Banks’ deposit with the Central Bank of Nigeria through the standing deposit facility dropped by 68 per cent in the first nine months of the year as a result of pressure to meet the 60 per cent Loan-to-Deposit Ratio deadline of September 2019.
Specifically, it was learnt that banks’ deposit with the apex bank dropped to N9.7tn from N30.4tn that was reported in first nine months of 2018, indicating a decline of 68 per cent.
The apex bank has just increased the LDR to 65 per cent from initial 60 per cent after deducting a total of N499.2bn from the accounts of 12 banks under its supervision due to their failure to meet the September 30, 2019 deadline stipulated for them to maintain 60 per cent LDR.
Analysts said all Tier-II and weak Tier-I banks increased deposit with the CBN following the decline in Monetary Policy Rate in a move to boost liquidity to drive daily business activities. The Monetary Policy Committee on March 26, 2019 voted to reduce the MPR to 13.5 per cent from 14 per cent.

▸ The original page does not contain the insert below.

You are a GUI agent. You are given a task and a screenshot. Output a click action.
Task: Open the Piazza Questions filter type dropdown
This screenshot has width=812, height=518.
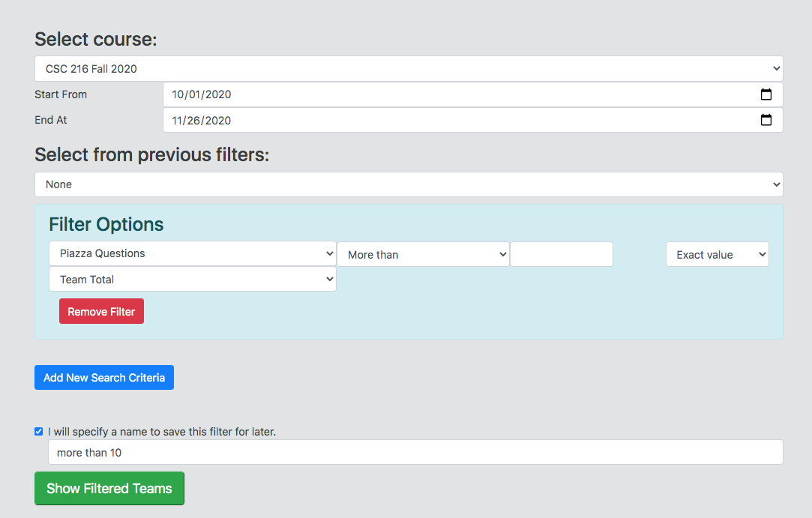tap(192, 253)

Our correspondent gathered that the CBN’s policy of July 11 forced weak banks to reduce deposit and concentrate on growing the LDR.
According to him, banks were keen in lending to real sector so as to meet the 60 per cent LDR by September 30, 2019.
He said, “Banks were aware of the CBN plans to introduce 60 per cent LDR policy this year. As a result of that, they needed the money to lend to the real sector and meet the benchmark. Before now, banks were facing Cash Reserve Ratio of 22.5 per cent. If you combine the CRR and 60 per cent LDR, there is no way the SDL of the CBN will not reduce.”
Ojo said banks not depositing with the CBN would amount to more lending to the real sector and growth in the nation’s economy.
He said, “There will be more funds going into agriculture, manufacturing, the Small and Medium Enterprises, oil and gas, among others. This is expected to drive growth in the real sector.”
He noted banks had to comply with the CBN’s directive and lend to the real sector, indicating improved lending in the banking sector.
He maintained that the day-to-day deposit on the SDF of the CBN was expected to drop as banks were lending to the real sector.
But analysts at CardinalStone Research explained that “the recent revision of the SDF guidelines is unlikely to drive material credit creation in isolation.
“We, therefore, believe that the apex bank is likely to introduce additional policies to complement the recently issued regulatory measures.”
They said the new measure was also not likely to drive real sector lending, given that banks were still able to redirect excess cash to money market instruments at the secondary market.